■ Written exercise A ■
In the roundtable transcript, how did Elena Kagan describe Supreme Court confirmation hearings 15 years earlier?
■ Written exercise B ■
Reproduce the stretch of the roundtable transcript from "Let's start with" through "or seven months?".

■ Quoted passage ■
----------------

SENOR: It's actually factually incorrect.

TUCKER: Absolutely.

TAPPER: It couldn't be wrong -- it couldn't -- it's wrong in about 15 ways.

SENOR: Right. Right.

TAPPER: All right, but we'll be back with more of the roundtable. Friday's dismal jobs report, is the jobless recovery turning into a double-dip recession? What will that mean for the midterms? Plus, immigration reform and the Elena Kagan hearings. And later, the Sunday funnies.


LETTERMAN: Yes, Russian spies tried to blend in. They were acting like Americans. As a matter of fact, for two weeks, they were pretending they loved soccer.





KOHL: What issues motivate you the most? And what excites you about the job?

KAGAN: It's an opportunity to serve this country in a way that, you know, fits with whatever talents I might have.

KOHL: What are the things you feel most passionate about? How are you going to make a difference as a Supreme Court justice?

KAGAN: What motivates me primarily is the opportunity to safeguard the rule of law.

KOHL: I'm sure you're a woman of passion. Where are your passions?


TAPPER: Well, 15 years ago, Elena Kagan criticized Supreme Court confirmation hearings as a "vapid and hollow charade," and there you go.

Joining us to discuss that and other topics, from the Council on Foreign Relations, Dan Senor; from Univision, Jorge Ramos; from the New York Times, Paul Krugman; from Bloomberg, Al Hunt; and from the Atlanta Journal-Constitution, Cynthia Tucker.

Let's start with more bad news on the economic front. Let me put up some numbers here. In June, we found out 125,000 jobs were lost, only 83,000 private-sector jobs were created, and we also heard that in May pending home sales were down 30 percent.

Paul, have we made any headway in the last six or seven months?

----------------

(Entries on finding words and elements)

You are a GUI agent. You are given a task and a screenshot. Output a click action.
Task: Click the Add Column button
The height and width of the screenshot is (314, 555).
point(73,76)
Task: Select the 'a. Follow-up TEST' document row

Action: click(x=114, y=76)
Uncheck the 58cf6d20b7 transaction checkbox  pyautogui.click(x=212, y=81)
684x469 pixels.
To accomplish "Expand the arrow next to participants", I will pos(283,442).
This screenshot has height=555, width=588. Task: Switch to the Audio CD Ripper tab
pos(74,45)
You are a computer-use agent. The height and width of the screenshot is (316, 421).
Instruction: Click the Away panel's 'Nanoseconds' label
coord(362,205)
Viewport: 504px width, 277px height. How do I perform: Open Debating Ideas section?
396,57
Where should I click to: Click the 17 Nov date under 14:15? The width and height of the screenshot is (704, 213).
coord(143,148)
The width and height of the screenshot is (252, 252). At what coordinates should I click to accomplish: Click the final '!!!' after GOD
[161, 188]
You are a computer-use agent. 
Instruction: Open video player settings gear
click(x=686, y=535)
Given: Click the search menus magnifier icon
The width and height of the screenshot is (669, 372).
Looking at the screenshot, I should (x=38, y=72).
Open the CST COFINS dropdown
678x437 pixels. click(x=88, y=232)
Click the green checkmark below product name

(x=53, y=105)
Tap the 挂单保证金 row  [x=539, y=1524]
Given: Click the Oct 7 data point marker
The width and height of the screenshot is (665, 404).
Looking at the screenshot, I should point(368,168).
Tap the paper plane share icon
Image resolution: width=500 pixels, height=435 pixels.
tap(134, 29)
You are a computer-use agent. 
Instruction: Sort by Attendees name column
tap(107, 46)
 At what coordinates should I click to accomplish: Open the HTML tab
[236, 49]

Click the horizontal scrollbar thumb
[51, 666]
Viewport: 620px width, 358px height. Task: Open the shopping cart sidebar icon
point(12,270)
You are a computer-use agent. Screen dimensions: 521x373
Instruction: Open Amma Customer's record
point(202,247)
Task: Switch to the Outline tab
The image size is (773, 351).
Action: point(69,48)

----------------

■ Correct response A ■
She called them a "vapid and hollow charade."

■ Correct response B ■
Let's start with more bad news on the economic front. Let me put up some numbers here. In June, we found out 125,000 jobs were lost, only 83,000 private-sector jobs were created, and we also heard that in May pending home sales were down 30 percent.

Paul, have we made any headway in the last six or seven months?